Mozart in cambio di Puccini. Il Regio fa cambio per la "Turandot" interrotta

Un'idea originale: il teatro torinese propone "Le nozze di Figaro" o "Don Giovanni" a chi era allo spettacolo fermato per il crollo

"Turandot" al Teatro Regio di Torino con scene e scenografia di Stefano Poda

"Turandot" al Teatro Regio di Torino con scene e scenografia di Stefano Poda

GdS 24 gennaio 2018

Mozart in cambio di Puccini. Una compensazione in forma di opera con un ingresso gratuito a uno spettacolo. In effetti la proposta del Regio di Torino può essere allettante. Gli spettatori che il 18 gennaio erano alla “Turandot” interrotta alla fine del secondo atto perché è caduto un pezzo di scenografia potranno assistere gratuitamente alla recita “Le nozze di Figaro”, con la direzione di Speranza Scappucci e la regia di Elena Barbalich, del 3 luglio (alle 20) o a quella di “Don Giovanni”, diretta da Daniele Rustioni e firmata da Michele Placido, del 4 luglio (alle ore 20). “Dato il tutto esaurito non era possibile ospitarli in un’altra rappresentazione né era possibile aggiungere una recita”, spiega il teatro che ci tiene a rimarcare come “altri teatri in casi analoghi, in cui lo spettacolo è stato interrotto oltre la metà o anche prima, non hanno ritenuto fosse opportuna alcuna forma di compensazione”.
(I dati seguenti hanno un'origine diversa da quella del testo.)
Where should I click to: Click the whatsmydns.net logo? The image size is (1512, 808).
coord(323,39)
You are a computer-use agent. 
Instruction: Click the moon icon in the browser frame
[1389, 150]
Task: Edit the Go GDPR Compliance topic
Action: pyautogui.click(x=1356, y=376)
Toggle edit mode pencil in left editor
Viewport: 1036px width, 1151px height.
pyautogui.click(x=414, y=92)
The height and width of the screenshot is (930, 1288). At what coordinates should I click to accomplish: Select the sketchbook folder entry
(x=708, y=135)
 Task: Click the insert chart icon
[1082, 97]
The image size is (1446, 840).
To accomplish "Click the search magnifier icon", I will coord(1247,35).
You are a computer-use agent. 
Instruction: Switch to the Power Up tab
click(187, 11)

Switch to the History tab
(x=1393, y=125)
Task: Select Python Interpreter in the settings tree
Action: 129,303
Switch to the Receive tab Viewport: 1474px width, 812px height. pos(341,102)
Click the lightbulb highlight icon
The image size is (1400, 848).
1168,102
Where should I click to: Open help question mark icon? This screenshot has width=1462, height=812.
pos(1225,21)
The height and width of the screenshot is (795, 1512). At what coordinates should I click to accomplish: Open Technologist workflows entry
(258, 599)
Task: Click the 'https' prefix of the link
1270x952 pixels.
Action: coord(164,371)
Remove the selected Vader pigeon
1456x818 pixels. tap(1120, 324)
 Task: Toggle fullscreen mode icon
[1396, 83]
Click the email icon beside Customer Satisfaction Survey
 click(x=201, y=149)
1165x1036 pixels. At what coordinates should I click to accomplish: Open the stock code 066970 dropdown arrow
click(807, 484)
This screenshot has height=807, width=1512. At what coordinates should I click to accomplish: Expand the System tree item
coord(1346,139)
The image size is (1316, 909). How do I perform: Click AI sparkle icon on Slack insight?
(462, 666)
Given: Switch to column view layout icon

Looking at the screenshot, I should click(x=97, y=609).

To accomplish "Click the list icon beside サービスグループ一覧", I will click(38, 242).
Per fare lo “scambio: dal 1° al 28 febbraio 2018 alla biglietteria fino a esaurimento dei posti disponibili. Il Regio rende la “Turandot” diretta da Gianandrea Noseda e con la regia di Stefano Poda visibile gratuitamente per sei mesi a partire dalle 19 di giovedì 25 gennaio collegandosi al sito www.OperaVision.eu.